Krasznahorkai y la civilización en declive

Por Ricardo Sevilla

¡Por fin! Después de muchos años, la desprestigiada Academia Sueca ha premiado a la literatura. Ya hacía falta. Después de años de senderos extraviados y torpes decisiones, los atareados –y casi siempre extraviados– jurados de Estocolmo han tratado de redimir su prestigio.

El húngaro László Krasznahorkai, sin ir más lejos, es el Premio Nobel de Literatura 2025.

El fallo de Estocolmo ha sido contundente: le otorgan el premio “por su obra convincente y visionaria que, en medio del terror apocalíptico, reafirma el poder del arte”.

Aciertan esta vez. La obra de Krasznahorkai se levanta como un faro que alumbra y resiste con su luz pétrea ante la densa oscuridad del mercado.

En este caso, no solo se trata de un galardón, es la aclamación a una obra que se niega a la prisa, a un estilo que ha cincelado catedrales de prosa sobre la decadencia del espíritu humano.

Krasznahorkai es, desde hace tiempo, un autor de culto, un profeta apocalíptico.

Su obra, hay que decirlo de una vez, no consuela: expone con belleza espectral las grietas del mundo.

Ayer, en un breve mensaje en su red social de Facebook, el escritor y crítico literario Luis Bugarini apuntaba, con voz profética, que tenía esperanza en que ganaran el Nobel César Aira o László Krasznahorkai.

Su esperanza se convirtió en premonición. Ganó el autor de “Guerra y Guerra”.

Habemos quienes pensamos que la literatura que se escribe desde el fondo de las vísceras es aquella que se atreve a mirar de frente al vacío. Y la obra del húngaro lo hace. Cada uno de sus textos se plantan frente al lector como un espejo melancólico que refleja sus pesadillas y sus miserias, y donde la civilización asiste, con cierto regusto morboso, a su propio declive con una mezcla de horror y tedio.

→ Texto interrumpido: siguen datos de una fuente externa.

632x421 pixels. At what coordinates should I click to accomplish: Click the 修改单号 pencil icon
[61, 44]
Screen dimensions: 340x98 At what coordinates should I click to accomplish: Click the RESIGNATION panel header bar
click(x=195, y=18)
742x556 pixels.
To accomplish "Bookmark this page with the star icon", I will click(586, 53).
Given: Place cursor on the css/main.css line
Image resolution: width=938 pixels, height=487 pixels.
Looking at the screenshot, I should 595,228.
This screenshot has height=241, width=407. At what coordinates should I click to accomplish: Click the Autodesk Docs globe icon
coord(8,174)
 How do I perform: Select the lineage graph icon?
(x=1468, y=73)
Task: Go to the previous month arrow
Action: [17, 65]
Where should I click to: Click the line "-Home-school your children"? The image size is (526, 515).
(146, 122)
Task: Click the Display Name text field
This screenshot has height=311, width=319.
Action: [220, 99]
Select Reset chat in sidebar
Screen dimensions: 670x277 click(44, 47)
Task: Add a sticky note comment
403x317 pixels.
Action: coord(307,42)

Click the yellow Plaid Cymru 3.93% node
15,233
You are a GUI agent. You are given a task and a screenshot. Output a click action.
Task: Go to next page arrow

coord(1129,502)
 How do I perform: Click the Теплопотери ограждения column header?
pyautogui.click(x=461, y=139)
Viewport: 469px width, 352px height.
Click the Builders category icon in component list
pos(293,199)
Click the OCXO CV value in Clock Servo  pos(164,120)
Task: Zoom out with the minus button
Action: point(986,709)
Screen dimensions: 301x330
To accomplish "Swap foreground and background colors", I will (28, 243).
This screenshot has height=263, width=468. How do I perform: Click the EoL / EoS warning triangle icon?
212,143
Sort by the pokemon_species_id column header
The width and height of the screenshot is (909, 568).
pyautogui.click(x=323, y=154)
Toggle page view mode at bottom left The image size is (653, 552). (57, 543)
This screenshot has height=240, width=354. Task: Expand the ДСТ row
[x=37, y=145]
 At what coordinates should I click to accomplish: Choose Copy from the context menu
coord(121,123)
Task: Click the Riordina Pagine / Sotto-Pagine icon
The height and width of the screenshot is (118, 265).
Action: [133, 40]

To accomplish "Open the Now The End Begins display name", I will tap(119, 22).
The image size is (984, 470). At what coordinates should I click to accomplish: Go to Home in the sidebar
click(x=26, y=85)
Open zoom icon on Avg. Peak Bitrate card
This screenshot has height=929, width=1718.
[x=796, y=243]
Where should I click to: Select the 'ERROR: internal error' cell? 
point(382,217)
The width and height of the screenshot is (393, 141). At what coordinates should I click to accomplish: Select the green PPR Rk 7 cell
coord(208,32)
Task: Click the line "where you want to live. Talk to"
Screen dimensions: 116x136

En una de sus novelas esenciales, Melancolía de la resistencia, asoma la semilla de su universo filosófico: “la razón no era una dolorosa carencia de mundo, sino parte de este, hasta el punto de ser su sombra”.

El camino de Krasznahorkai hacia la “consagración literaria” –cuyo término quizá le merezca una estentórea risotada– no fue el sendero pavimentado. El tipo nació en 1954 en Gyula, al sur de Hungría y, desde muy temprana edad, abrió sus ojos y su desencanto ante el paisaje de una utopía comunista en ruinas, donde los ideales se le desvanecieron en el gris monocromo de la realidad cotidiana.

Su espíritu, esencialmente inconformista, se negó a ser encasillado: abandonó los estudios de Derecho y abrazó la intemperie, trabajando como minero, como vigilante de seguridad. Estas labores, tan distantes del atril desde donde pontifican los académicos que lo han premiado, forjaron un alma que se rebela contra la forma y la convención. Su prosa es un acto de resistencia frente a la simplificación.

Krasznahorkai –digámoslo a fuerza de lugares comunes– es un arquitecto del lenguaje, un constructor de frases e ideas que fluyen como un río caudaloso y sinuoso. Desprecia la tiranía de la frase corta, a la que ha calificado de artificial, porque el pensamiento humano, argumenta, es un torrente indetenible.

De ahí nace su inconfundible sello: un estilo denso, melancólico y luctuoso, donde la puntuación a menudo se disuelve, exigiendo al lector una inmersión total, casi hipnótica. Sus distopías, pobladas por el fin del mundo, son narradas con una ironía sutil y un humor tan negro que roza lo sublime.

Hace diez años, en 2015, la belleza de su terror y su estética mohína fue reconocida, cuando le concedieron el Premio Internacional Man Booker. El jurado de entonces celebró su capacidad de describir la realidad con imágenes a la vez bellas, aterradoras y cómicas.

Sin embargo, el mejor reconocimiento se lo había largado, como a muchos otros grandes de la literatura, la gran Susan Sontag, quien colocó a László en el panteón de los inmortales al compararlo con las visiones oscuras de Gogol y Herman Melville.

Hoy, el Nobel sella esa profecía. Es el triunfo de la lentitud, de la profundidad, del arte que persiste en el rincón más oscuro, reafirmando que la literatura, cuando es verdadera, es la única que tiene el poder de trascender el abismo. O habitarlo.

Hay premios que honran a los autores. Pero definitivamente hay autores que honran a los premios. Y esto último es lo que ha ocurrido al galardonar la obra de László Krasznahorkai.

El Nobel 2025 es el triunfo de la lentitud sobre el fast-food literario. Y nos devuelve, por un momento, la esperanza en las letras.